- **Exercise requirements**
The result should be the lines from the one holding "Where should I" to the end of the records below, repeated exactly. No pictures.

- **Available data**
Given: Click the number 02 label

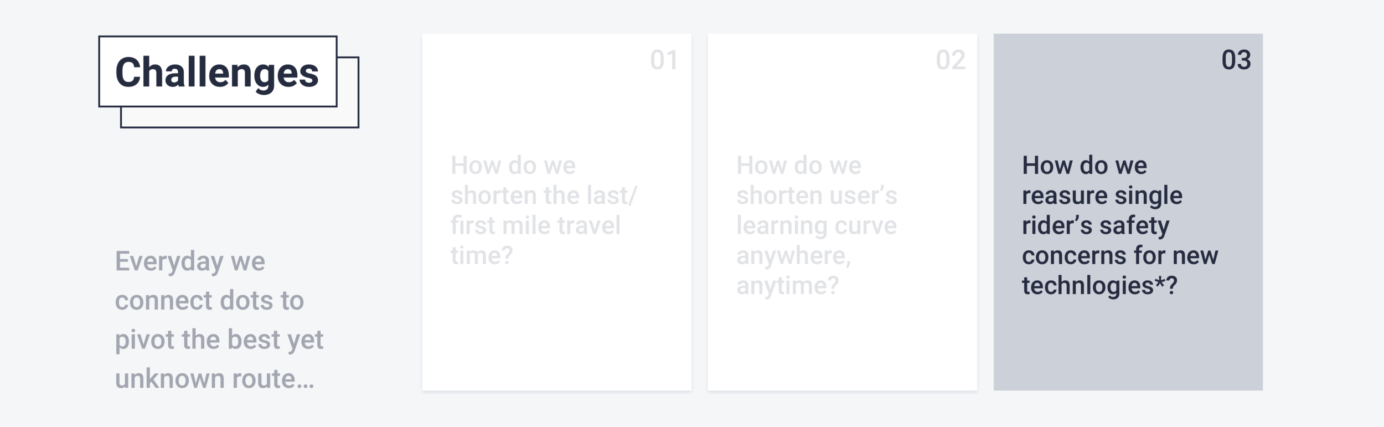Looking at the screenshot, I should click(x=951, y=60).
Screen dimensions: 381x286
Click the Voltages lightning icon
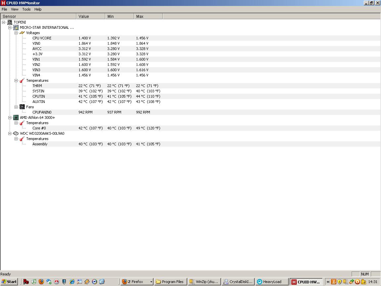tap(22, 33)
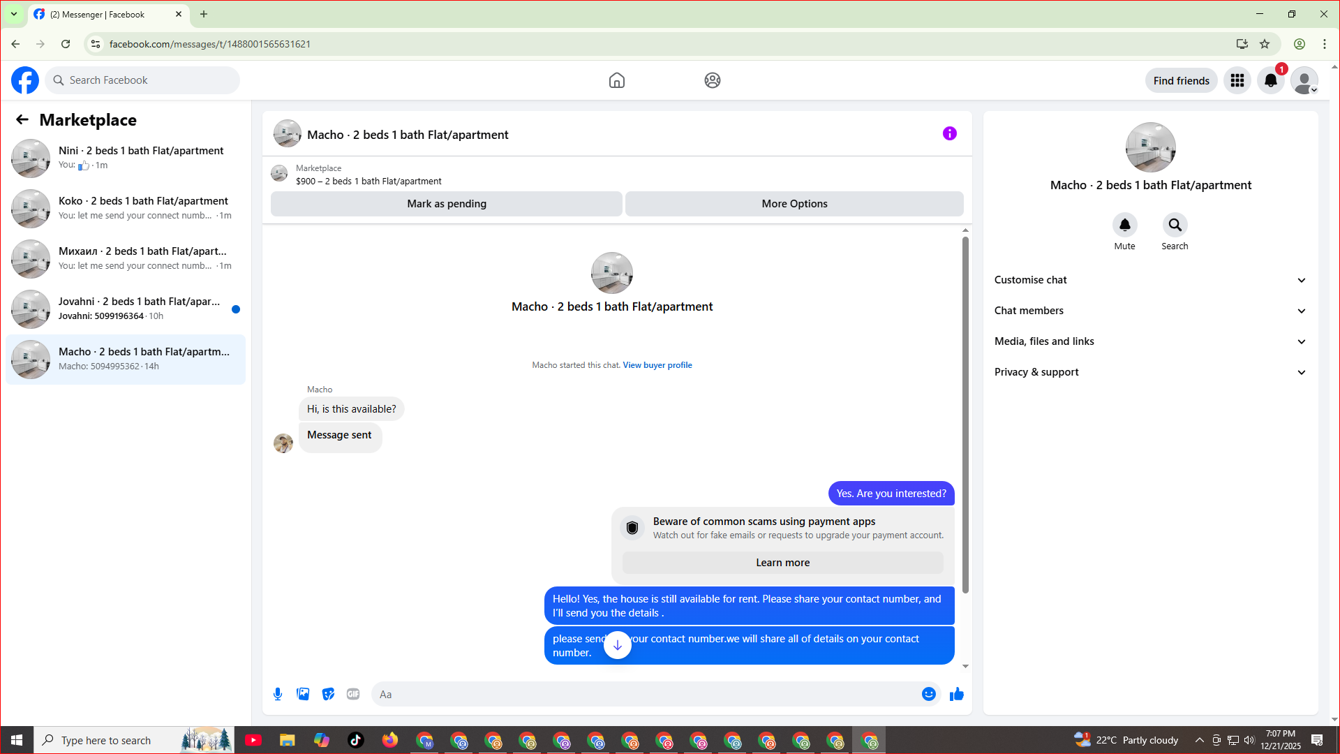Open the Jovahni conversation
The height and width of the screenshot is (754, 1340).
126,309
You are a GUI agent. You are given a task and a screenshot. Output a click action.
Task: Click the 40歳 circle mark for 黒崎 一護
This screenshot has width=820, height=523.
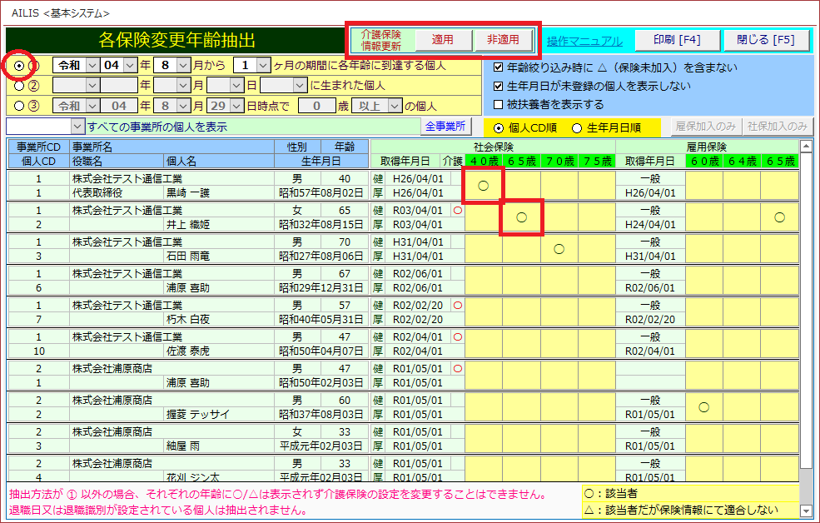pyautogui.click(x=483, y=186)
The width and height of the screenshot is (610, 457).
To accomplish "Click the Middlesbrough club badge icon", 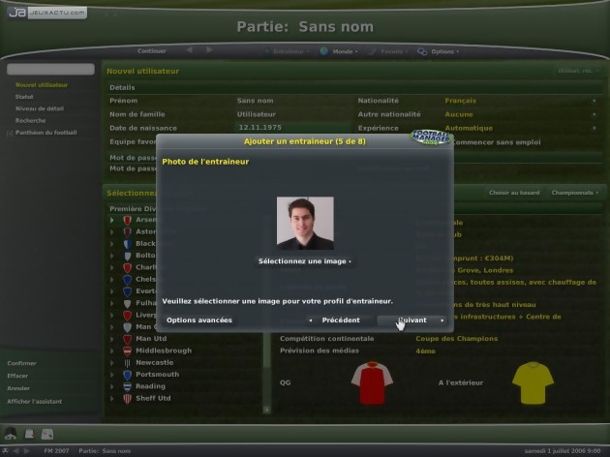I will (127, 350).
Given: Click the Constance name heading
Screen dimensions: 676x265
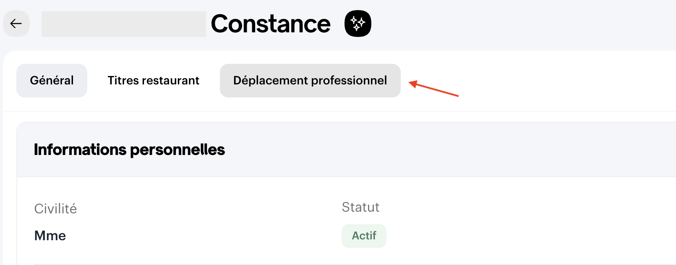Looking at the screenshot, I should coord(271,24).
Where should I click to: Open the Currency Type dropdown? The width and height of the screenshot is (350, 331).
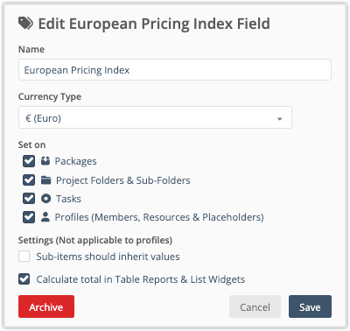click(155, 117)
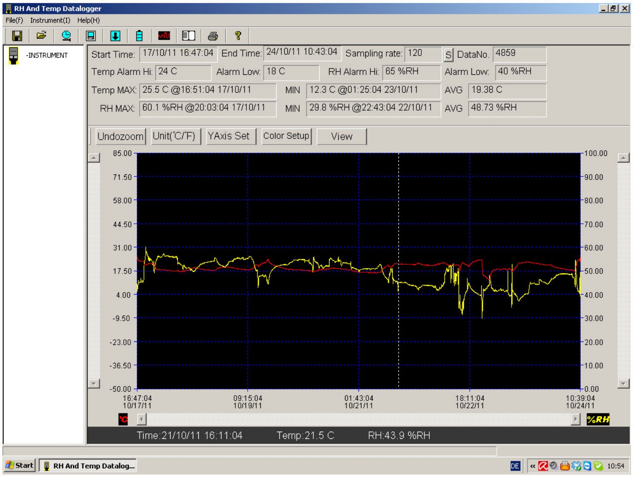Click the left temperature axis scroll-down arrow

click(x=93, y=384)
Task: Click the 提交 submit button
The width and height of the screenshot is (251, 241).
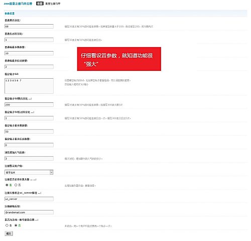Action: click(9, 233)
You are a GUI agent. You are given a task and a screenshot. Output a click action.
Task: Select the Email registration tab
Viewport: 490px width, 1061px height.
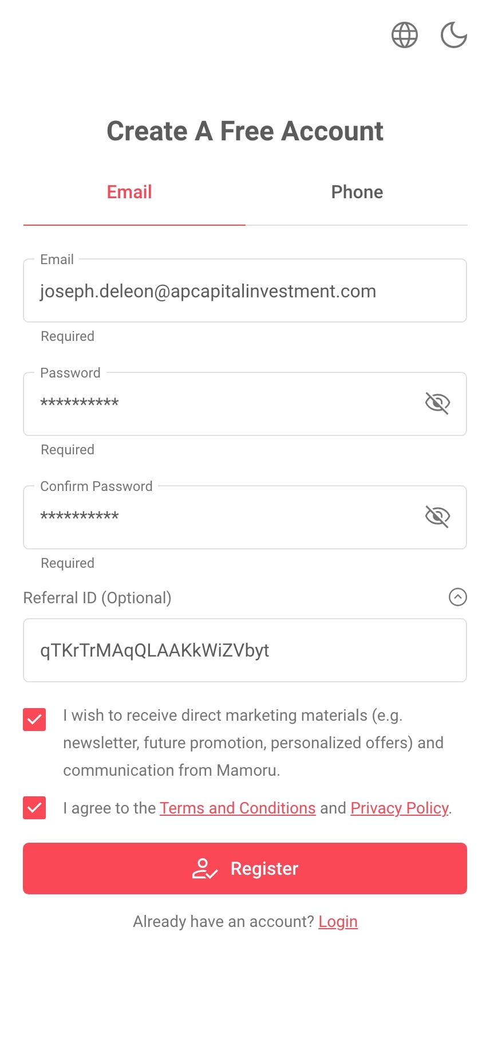[129, 192]
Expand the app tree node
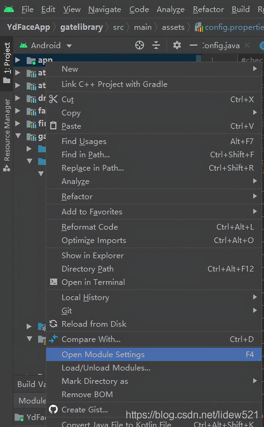The image size is (264, 427). coord(18,60)
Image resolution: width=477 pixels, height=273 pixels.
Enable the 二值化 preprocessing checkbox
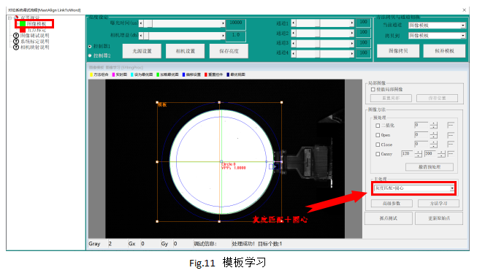pyautogui.click(x=378, y=126)
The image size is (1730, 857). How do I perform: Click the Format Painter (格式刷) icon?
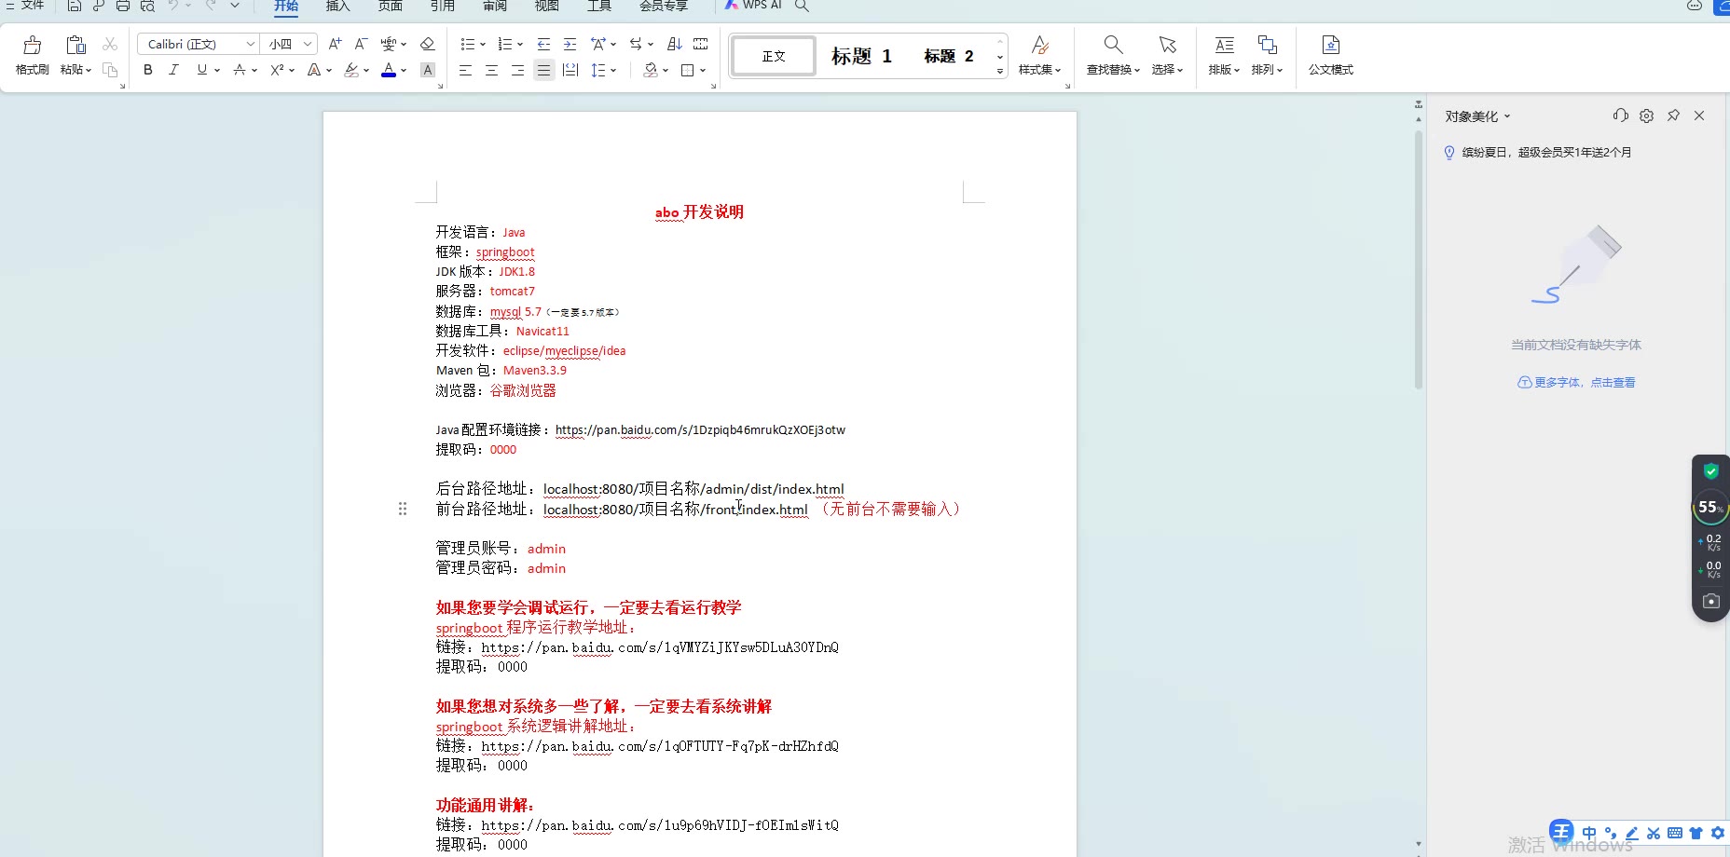tap(32, 55)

- **Answer for the task**
Where should I click to: Open the Currency Type dropdown? The width and height of the screenshot is (350, 331).
click(155, 117)
Click the left temperature axis scroll-down arrow

click(x=93, y=384)
Task: Click the 提交 submit button
The width and height of the screenshot is (251, 241).
Action: click(9, 233)
You are a GUI agent. You are given a task and a screenshot. Output a click action.
Task: Select the Email registration tab
Viewport: 490px width, 1061px height.
[129, 192]
Expand the app tree node
The image size is (264, 427). coord(18,60)
Image resolution: width=477 pixels, height=273 pixels.
Enable the 二值化 preprocessing checkbox
pyautogui.click(x=378, y=126)
The image size is (1730, 857). How do I perform: Click the Format Painter (格式刷) icon?
tap(32, 55)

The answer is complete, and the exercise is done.